**Tasks and exercises:**
A - Reproduce word for word the part of the essay on loss that opens with the words containing "These losses, as" and closes with "no longer applied.".
B - List the three titles that, according to the essay on loss, no longer applied to the writer.
*** Opening Source passage ***
I have a section in Use Fewer Words titled Feelings. It opens with this:
You feel your way
Back to your heart
You don’t think your way there.From Use Fewer Words, ©Kevin Shinn, 2021
When a person experiences loss, regardless of what it is, it’s an emotional ordeal. It doesn’t matter if you lose your keys, your phone, your dog or your health, there is an internal price attached to it. It feels off, maybe even unfair. And all loss takes a toll on the body.
I began to feel the consequence of my losses most acutely in 2016. I was in the midst of losing my businesses and in the slow burn of losing my wife to cancer. I was losing control of my body to anxiety resulting in a feeling of being unmoored and adrift.
These losses, as difficult as they were, provided me an opportunity for clarity.
To risk saying the obvious, The more I lost, the less I had to lose. I could evaluate things differently. When my restaurants closed, I was no longer a businessman. When my wife died, I was no longer married. When I went bankrupt, I didn’t have any money to manage. These three titles of business owner, husband and fiscal steward no longer applied.
Then who am I without these things? Am I more than this? If so, how do I go about discovering who I am again?
Navigating loss can feel a little like trying to get out of bed in the middle of the night to get a drink of water out of the fridge without turning on the lights so as not to bother anyone. The walk down the hallway feels familiar, but I didn’t see the dog’s ball underfoot that nearly sent me to the floor. After tripping, I’m now extra cautious and put my hands out to feel the walls, then for the dining room chair. I touch it, but still afraid I’m going to stub my toe. I’m looking for reassurance that I can’t see, but hopefully can feel. I’ve seen that chair in the light before, but because of the darkness at the moment, I can’t fully detect it.
*** Closing Source passage ***
*** Opening Given entries ***
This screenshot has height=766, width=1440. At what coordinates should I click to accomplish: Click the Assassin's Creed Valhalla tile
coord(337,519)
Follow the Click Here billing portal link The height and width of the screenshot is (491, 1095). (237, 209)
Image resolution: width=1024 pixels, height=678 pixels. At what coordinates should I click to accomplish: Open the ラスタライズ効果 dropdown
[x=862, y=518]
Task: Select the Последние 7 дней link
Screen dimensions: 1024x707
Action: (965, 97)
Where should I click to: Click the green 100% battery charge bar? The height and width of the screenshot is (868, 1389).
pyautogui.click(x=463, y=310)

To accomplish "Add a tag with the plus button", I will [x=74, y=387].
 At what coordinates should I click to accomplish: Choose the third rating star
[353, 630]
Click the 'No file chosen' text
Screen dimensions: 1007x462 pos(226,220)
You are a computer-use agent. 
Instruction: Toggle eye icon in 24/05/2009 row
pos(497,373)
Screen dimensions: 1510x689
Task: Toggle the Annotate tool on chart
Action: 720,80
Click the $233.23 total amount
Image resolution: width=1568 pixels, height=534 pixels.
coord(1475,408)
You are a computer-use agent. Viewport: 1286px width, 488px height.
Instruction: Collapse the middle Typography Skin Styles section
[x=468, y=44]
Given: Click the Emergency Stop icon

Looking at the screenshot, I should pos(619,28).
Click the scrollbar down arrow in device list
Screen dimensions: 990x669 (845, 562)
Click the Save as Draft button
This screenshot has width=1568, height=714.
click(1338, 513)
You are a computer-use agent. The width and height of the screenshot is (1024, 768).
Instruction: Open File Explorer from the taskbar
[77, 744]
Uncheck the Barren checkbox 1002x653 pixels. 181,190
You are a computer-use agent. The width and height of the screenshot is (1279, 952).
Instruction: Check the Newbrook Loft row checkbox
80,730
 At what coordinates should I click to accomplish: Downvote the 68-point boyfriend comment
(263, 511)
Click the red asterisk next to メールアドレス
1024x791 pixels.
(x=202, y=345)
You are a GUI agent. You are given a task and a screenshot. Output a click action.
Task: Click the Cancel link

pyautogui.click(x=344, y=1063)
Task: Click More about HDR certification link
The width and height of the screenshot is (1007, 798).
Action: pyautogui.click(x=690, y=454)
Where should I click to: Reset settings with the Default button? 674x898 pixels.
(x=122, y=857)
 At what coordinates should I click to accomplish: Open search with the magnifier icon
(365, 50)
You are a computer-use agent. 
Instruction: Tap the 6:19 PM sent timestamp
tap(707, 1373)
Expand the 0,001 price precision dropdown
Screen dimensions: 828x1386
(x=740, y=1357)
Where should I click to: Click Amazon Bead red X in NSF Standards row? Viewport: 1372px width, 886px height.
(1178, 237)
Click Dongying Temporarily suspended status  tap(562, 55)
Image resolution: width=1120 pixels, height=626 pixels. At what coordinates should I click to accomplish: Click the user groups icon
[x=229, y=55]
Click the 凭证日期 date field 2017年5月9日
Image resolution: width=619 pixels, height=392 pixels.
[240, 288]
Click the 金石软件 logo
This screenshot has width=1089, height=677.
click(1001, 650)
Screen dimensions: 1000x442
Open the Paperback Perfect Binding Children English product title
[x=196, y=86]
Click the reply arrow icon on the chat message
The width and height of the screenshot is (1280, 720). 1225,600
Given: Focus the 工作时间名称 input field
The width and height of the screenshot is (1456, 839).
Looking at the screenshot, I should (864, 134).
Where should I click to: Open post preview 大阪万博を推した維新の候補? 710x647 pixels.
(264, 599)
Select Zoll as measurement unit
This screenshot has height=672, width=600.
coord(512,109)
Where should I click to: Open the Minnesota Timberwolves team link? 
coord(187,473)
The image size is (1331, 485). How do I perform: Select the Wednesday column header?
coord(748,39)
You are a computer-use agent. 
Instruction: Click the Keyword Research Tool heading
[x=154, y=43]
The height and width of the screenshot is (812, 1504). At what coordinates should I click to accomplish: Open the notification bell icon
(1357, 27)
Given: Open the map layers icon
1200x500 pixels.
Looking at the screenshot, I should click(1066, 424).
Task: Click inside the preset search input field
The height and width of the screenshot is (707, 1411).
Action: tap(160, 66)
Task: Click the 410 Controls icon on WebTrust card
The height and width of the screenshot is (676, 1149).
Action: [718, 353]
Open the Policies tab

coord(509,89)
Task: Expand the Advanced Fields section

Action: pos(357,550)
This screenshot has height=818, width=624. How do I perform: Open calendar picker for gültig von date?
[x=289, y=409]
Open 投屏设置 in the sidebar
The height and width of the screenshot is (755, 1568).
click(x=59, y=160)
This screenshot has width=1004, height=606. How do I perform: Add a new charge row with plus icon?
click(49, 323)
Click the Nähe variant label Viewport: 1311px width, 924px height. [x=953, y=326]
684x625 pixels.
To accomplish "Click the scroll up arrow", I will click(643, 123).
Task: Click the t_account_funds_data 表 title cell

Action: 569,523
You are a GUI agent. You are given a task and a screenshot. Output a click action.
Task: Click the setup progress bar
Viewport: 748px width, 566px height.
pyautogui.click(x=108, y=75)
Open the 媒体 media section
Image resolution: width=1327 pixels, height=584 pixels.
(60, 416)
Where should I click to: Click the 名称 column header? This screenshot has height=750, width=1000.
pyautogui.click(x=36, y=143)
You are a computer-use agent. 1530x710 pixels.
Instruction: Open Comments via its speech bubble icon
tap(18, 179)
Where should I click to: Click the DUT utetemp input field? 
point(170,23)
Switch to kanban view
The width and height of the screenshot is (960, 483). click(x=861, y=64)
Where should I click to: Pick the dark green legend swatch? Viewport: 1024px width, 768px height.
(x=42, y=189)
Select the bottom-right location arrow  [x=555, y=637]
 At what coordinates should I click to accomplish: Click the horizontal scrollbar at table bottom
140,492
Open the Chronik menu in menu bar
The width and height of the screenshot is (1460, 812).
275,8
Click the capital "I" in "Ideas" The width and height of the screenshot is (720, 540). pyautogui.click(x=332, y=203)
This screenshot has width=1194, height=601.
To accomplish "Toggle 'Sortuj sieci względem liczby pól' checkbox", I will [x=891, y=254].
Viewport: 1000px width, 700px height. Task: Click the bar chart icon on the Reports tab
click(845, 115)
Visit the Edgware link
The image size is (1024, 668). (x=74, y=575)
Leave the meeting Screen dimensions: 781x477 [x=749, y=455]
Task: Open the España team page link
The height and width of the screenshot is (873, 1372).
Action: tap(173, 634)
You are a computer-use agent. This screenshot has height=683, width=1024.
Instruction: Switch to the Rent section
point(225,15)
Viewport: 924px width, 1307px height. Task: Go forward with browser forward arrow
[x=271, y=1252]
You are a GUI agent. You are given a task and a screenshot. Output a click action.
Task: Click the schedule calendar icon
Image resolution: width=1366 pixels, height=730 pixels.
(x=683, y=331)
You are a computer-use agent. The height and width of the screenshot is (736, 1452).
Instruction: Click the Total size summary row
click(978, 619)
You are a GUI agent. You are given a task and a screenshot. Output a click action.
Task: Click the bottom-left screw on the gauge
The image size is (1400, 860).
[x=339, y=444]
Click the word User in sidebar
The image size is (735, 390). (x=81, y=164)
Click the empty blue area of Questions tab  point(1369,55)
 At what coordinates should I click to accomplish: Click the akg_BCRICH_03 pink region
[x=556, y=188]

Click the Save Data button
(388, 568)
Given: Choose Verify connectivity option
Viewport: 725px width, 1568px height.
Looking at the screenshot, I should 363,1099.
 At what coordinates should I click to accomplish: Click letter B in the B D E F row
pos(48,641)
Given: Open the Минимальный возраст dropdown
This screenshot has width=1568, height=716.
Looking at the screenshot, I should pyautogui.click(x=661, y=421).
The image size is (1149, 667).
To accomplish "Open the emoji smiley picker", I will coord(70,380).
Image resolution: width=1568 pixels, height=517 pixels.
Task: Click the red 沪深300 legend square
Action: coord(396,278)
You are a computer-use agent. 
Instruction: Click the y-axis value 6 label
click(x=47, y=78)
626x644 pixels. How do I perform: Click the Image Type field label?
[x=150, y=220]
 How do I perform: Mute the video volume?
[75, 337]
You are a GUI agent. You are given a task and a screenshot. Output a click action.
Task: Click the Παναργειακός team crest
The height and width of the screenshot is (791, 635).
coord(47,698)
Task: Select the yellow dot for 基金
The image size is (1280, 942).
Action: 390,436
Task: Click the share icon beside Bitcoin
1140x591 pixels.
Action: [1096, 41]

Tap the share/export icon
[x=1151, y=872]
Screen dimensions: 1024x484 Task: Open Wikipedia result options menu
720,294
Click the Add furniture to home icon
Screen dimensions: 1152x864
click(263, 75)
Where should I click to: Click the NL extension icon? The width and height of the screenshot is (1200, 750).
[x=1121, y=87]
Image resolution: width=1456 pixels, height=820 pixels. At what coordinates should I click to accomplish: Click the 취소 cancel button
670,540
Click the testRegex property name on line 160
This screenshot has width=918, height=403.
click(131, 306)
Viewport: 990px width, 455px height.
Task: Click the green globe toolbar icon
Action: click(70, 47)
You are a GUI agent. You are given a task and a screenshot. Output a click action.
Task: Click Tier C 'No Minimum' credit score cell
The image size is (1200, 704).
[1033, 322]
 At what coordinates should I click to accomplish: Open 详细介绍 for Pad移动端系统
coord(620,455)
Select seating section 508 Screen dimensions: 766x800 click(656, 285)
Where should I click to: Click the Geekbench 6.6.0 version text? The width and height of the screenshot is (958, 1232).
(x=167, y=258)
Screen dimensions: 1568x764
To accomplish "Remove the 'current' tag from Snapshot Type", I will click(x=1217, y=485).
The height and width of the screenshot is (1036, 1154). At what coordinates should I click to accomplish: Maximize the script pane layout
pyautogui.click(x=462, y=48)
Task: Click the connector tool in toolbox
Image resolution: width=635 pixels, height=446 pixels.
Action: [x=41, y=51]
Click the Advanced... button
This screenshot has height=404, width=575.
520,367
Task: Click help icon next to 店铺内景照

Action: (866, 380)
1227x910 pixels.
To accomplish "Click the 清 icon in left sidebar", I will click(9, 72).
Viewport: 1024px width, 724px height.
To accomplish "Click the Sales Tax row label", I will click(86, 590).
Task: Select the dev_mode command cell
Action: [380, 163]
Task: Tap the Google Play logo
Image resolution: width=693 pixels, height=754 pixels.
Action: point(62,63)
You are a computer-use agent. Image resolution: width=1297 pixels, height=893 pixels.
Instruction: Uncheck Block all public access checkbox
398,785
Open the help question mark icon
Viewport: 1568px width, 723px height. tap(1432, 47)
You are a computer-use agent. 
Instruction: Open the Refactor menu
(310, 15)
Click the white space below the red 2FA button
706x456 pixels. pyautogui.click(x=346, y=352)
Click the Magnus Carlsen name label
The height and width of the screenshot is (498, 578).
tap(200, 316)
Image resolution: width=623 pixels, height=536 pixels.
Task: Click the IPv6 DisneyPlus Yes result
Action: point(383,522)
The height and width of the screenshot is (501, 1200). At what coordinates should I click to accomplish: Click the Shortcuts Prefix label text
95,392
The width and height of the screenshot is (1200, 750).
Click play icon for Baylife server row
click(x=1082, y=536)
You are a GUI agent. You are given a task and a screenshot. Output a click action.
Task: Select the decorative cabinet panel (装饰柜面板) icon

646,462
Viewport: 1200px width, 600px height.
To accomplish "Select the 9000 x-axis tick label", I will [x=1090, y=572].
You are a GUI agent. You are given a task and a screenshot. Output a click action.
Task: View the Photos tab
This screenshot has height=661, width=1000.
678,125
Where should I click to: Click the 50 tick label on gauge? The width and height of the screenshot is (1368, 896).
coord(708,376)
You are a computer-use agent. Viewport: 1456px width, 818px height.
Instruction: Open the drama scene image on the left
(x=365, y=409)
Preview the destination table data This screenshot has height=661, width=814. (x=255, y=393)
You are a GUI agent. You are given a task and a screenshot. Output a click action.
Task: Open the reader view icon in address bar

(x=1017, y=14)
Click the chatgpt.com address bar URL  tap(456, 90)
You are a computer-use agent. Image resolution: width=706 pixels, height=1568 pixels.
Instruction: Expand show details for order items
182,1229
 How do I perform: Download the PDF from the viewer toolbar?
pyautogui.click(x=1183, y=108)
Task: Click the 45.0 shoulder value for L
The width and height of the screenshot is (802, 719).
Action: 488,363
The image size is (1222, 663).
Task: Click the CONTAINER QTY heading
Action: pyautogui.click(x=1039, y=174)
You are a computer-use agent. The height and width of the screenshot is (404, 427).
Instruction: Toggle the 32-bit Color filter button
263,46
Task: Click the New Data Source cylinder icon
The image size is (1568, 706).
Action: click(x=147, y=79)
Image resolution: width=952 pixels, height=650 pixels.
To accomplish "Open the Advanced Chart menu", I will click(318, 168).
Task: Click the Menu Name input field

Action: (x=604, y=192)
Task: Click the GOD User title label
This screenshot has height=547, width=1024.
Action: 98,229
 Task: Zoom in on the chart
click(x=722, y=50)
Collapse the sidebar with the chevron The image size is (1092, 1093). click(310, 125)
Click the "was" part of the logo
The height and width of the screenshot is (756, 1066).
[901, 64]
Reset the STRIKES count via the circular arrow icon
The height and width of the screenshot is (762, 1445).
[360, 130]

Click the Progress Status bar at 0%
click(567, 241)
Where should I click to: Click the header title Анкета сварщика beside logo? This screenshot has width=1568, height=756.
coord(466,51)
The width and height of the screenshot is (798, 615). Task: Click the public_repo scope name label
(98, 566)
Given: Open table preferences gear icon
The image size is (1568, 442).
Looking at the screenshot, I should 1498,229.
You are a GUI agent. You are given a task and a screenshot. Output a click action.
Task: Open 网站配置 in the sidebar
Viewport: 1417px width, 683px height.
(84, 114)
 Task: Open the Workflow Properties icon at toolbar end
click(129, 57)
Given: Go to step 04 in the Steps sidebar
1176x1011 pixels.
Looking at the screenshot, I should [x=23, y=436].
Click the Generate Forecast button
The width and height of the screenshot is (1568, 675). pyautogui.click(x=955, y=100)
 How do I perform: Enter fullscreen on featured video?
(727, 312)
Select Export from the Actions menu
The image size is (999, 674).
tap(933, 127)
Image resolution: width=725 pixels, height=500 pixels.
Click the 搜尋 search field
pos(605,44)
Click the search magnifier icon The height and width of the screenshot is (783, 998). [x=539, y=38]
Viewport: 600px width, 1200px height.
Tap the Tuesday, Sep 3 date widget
*** Closing Given entries ***
**Per-task outputs:**
A -
These losses, as difficult as they were, provided me an opportunity for clarity.
To risk saying the obvious, The more I lost, the less I had to lose. I could evaluate things differently. When my restaurants closed, I was no longer a businessman. When my wife died, I was no longer married. When I went bankrupt, I didn’t have any money to manage. These three titles of business owner, husband and fiscal steward no longer applied.

B -
- Business owner
- Husband
- Fiscal steward